岐阜新聞「素描」第8回「必ず隣あり」
本日、岐阜新聞「素描」の第8回「必ず隣あり」が掲載されました。
今回が最終回です。
必ず隣あり
一昨年9月に市長に就任してから、1年半がたった。日々、大小問わず多くの判断をしているが、その基準はシンプルだ。
関市のためになるか、市民のためになるか、という観点のみ。
「今現在」だけでなく、たとえ今は批判を受けても、子どもや孫の世代の「将来」も考えて結論を出す。
自分の評判を高めようとか、私欲を得ようという邪念がなければ、正しい判断が下せるはず―いつも、こう天に祈っている。
私たち人間に人柄や品性を表す「人格」があるように、市にもそれぞれ「市格」がある、と思う。
それを誰が作るか、と言えば、それぞれ地域に暮らす住民一人ひとりしかいない。そして、市長である私の全人格が、市役所職員に、そして市全体に影響を及ぼす。大袈裟かもしれないが、私はそう信じている。
市立関商工高校の校長室に「必有隣」と書かれた額があることを、議員時代に教えてもらった。
「徳は孤ならず、必ず隣あり」
という論語の言葉だ。
報いを求めず陰徳を積む者は、決して一人ぼっちではない。必ず誰かがどこかで見ていて、協力をしてくれる、という意味である。

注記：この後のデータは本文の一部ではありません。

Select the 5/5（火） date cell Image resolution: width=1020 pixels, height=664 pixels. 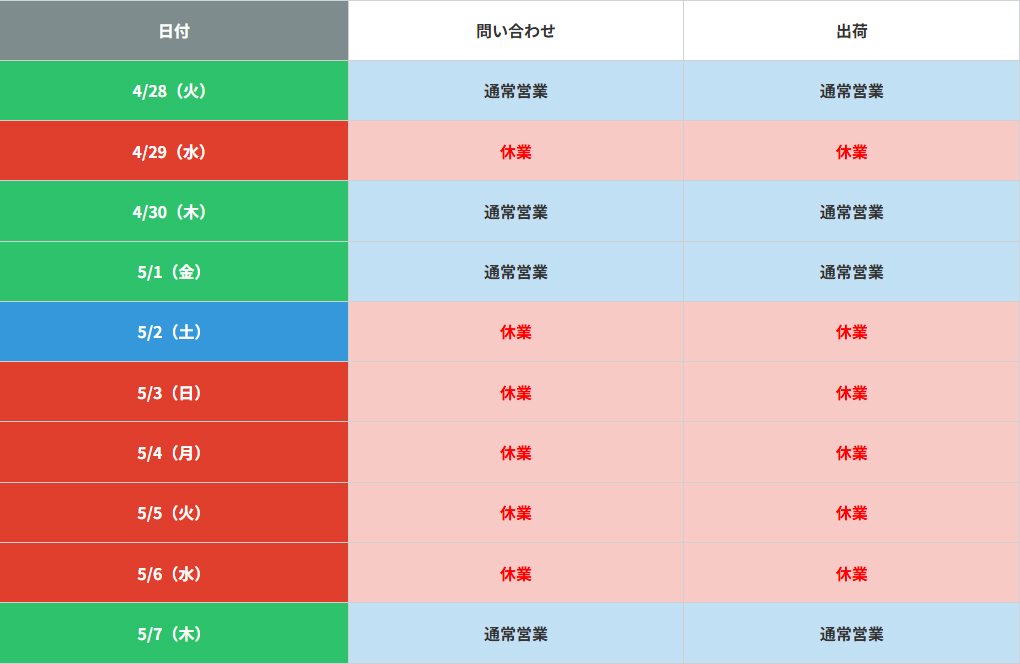click(174, 513)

人間の命が必ず尽きるように、政治家としての命を終えるときがくる。
それがいつなのか、自分でも分からない。しかし、虚栄心が生まれ、「必ず隣あり」と信じられなくなったら、自ら幕を下ろすときだ。
逆に言えば、そのときが来るまで、いつも夢を持ち、前を向き、真摯に、元気に、日々チャレンジを続けるつもりだ。
この道を行く。まっすぐに、ただ、まっすぐに。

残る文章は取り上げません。